Finally Wandora opens up a visualization of the neuron matrix and places grouping topics to the matrix cell that best matches the training vector. Visualization allows the user to create new associations grouping similar topics i.e. topics near each other for example.
Additional notes
- If your training set is very large (>1000 topics), the matrix training may take a while.
- Different runs with same source data may result different SOMs due initial random vectors in neurons matrix.
- You probably get best results if training vectors are not orthogonal.
SOM classification example
Lets say we have a large topic map containing artworks and keywords. Each artwork has been tagged with relevant keywords i.e topic map contains association between artworks and keywords. In our example each keyword tags multiple artworks and each artwork has multiple tags. We select all the artwork-keyword associations as shown below and start SOM classifier in context of selection. We select Artworks as the grouping role.
Wandora builds up training vectors and neuron matrix, and trains the matrix with vectors. Finally training sequence ends and Wandora opens up a visualization of the matrix. Then Wandora places all artwork topics to best matching nodes of the matrix. Below is an example of such visualization.
Now Wandora user can browse the visualization and perform topic map operations using the collected data. For example Wandora user may create associations that group topics in selected nodes. In general topics placed into same node should somehow resemble each other. Below is a screenshot of SOM visualization where user has selected three nodes and is about to create such grouping associations.

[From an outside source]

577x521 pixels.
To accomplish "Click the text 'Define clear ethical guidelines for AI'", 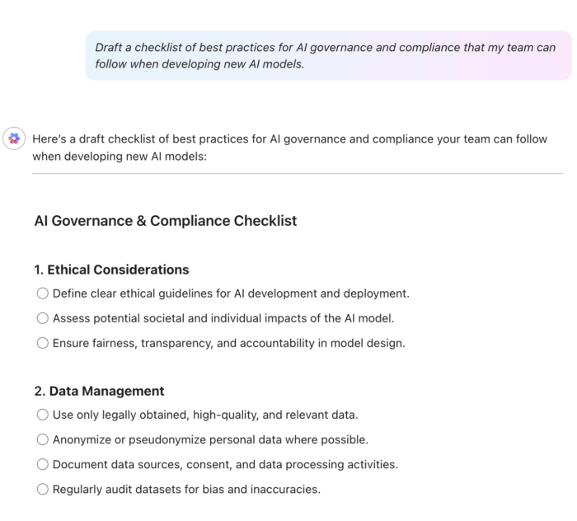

Below is screenshot of associations created in previous screenshot. Note the association type and roles. As the semantic interpretation of topics in same node is not evident, a general association type SOM-Group-1220093644251 is used. The number sequence is there just to distinguish different groups. User can change the base name and subject identifiers of group's association type later in Wandora, if necessary. Each group is an instance of SOM-Group topic.
In this example I have used a dataset containing artworks and keywords provided by Finnish National Gallery. Each artwork is labeled with artwork's identification code and keywords are in Finnish.